My house isn’t large, in fact it is little more than a postage stamp, not even a large letter one, a bog standard postage stamp and given it is just me, the girl, the boy and the cat who thinks he is a squirrel who reside here you would think losing things shouldn’t be a problem. It is, it’s a big problem. I can find anything I am not looking for, thats fine, but the minute I need something and need it quickly the situation rapidly goes down hill. At that moment all I needed was pen and paper, I am a Brownie leader, the girl is a budding artist, pens and paper should be one shortage we should never encounter and yet all I could find was half a purple crayon and the envelope from a bit of junk mail (not one of the ones with a free pen in, no, that would be too useful) so after an unfruitful attempt at trying to convince the girl that her eyes didn’t really sting and go red with chlorine and that goggles are overrated I scrawled ‘Girl can wear goggle because of eyes’ in purple crayon on the torn envelope, just in time I remembered the homework situation and added ‘P.S Girl and Boy will bring homework in tomorrow due to life, sorry’.

The boy had been back and forth to the hallway three times and like a squash ball he just kept coming back having achieved nothing but break another chunk of what passed for sanity away from me. Once his shoes finally did find their way to his feet we repeated the same for his coat. The ‘helpful’ alarm on my phone that let me know when we needed to leave for school had been blasting out for a good five minutes but it was lost somewhere under the enormous pile of ‘stuff’ strewn around after the swimming kit search so I grabbed up all the bags, hustled the children out the door and was halfway down the front path before I realised I had only managed to pull on a pair of jeans, was still wearing the baggy t=shirt I had slept in, had no coat on and worse, no shoes.

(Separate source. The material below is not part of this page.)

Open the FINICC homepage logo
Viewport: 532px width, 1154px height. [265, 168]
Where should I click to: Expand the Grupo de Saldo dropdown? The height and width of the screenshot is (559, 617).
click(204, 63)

The next attempt at leaving the house saw us getting halfway down the road before the fact that neither child had brushed their teeth hit me like a shetland pony who had just caught sight of a packet of polos.

Third time lucky, we marched down the road, the children eating toothpaste and me trying not to look at the girls hair that looked something like a birds nest the day after the chicks had moved out and the parent birds had thrown the party of their lives.

I put the lack of other people heading towards school as a bad sign, we were late, I was going to have to do the walk of shame across the playground and take the children in through the office and then try to escape before anybody saw the purple crayon monstrosity or looked too closely at my non jumpered, non groomed and homework light offspring.

We rounded the corner and I walked straight into the hard metal of the school gate.

The closed school gate.

I looked up at the empty playground beyond, the agonising lack of cars in the staff carpark and then finally my eyes found the note taped on the gate, the one that informed me that a burst pipe due to the cold weather meant that school was closed and at the bottom, somewhat smugly was added that a text had been sent out to all phones registered on the Parentmail system. My phone was registered with the system, it was also under several upended laundry baskets and their contents.

With my laugh and smile still somewhere on the bus in the morning traffic I shrugged, took the hands of the boy and the girl and headed home. We would have another bash at it tomorrow after all and maybe tomorrow would be the day we escaped the Groundhog.